Now consider $$\sum_{n=0}^{\infty}(-1)^n(2^n+n^2)x^n$$ which by the ratio test the ratio of two consecutive terms converges to $2|x|$ as $n\rightarrow \infty$ and has a radius of convergence equal to $\frac{1}{2}$.
My question is why the radius of convergence takes these values ($1$ for the former and $\frac{1}{2}$ for the latter)?
You have my sympathy if this is blatantly obvious to you, but it is not clear to me.

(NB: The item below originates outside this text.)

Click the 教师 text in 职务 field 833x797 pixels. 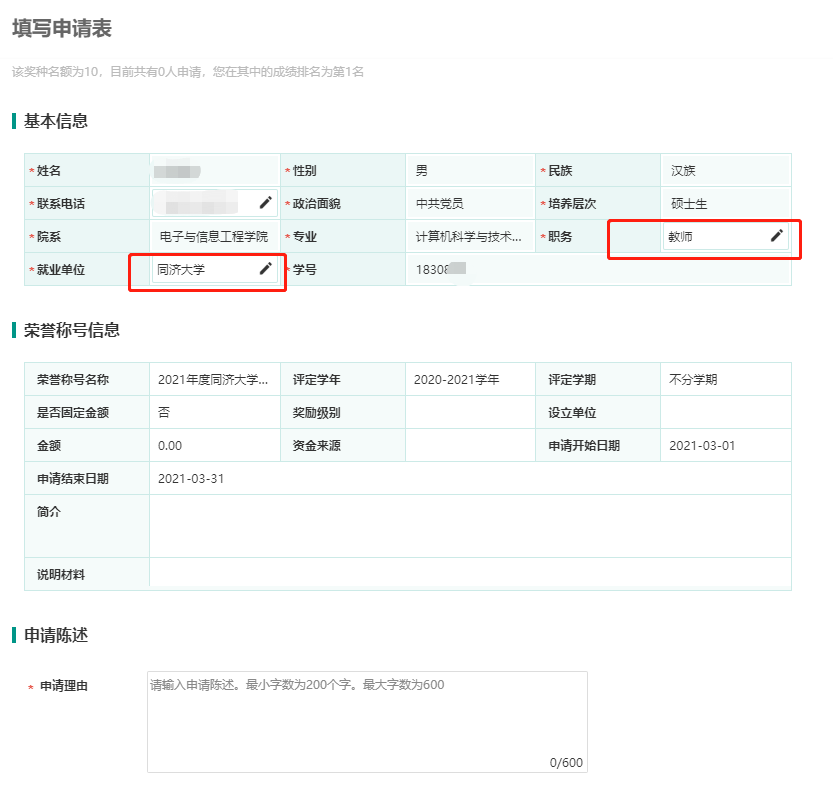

So could someone please explain in simple English why the radius of convergence takes those values above?
Or, put in another way, from the second summation you know by the ratio test that the ratio of two of its consecutive terms converges to $2|x|$ as $n\rightarrow \infty$ how then do you proceed to determine the radius of convergence?
Many thanks.
The formula for the Radius of Convergence of $$ \sum_{n=0}^\infty a_nx^n $$ is $$ R=\left(\limsup_{n\to\infty}\left|a_n\right|^{1/n}\right)^{-1} $$ This formula is derived using the Ratio Test.
It is pretty easy to apply this to the series in the question.
$$ \begin{align} \lim_{n\to\infty}\left(\frac1{(n+1)^2}\right)^{1/n} &=\lim_{n\to\infty}(n+1)^{-2/n}\\ &=\left(\lim_{n\to\infty}n^{1/n}\right)^{-2}\lim_{n\to\infty}\left(1+\frac1n\right)^{-2/n}\\[9pt] &=1^{-2}\cdot1^0\\[12pt] &=1 \end{align} $$ giving a radius of convergence of $1$.
Likewise, $$ \begin{align} \lim_{n\to\infty}\left(2^n+n^2\right)^{1/n} &=2\lim_{n\to\infty}\left(1+\frac{n^2}{2^n}\right)^{1/n}\\ &=2\cdot1^0\\[6pt] &=2 \end{align} $$ giving a radius of convergence of $\frac12$.
As you say, in the second series, the ratio of the absolute values of the terms tends to $2|x|$. For the series to converge, the ratio needs to be $\le1$. Thus, we need $|x|\le\frac12$. Therefore, the radius of convergence is $\frac12$.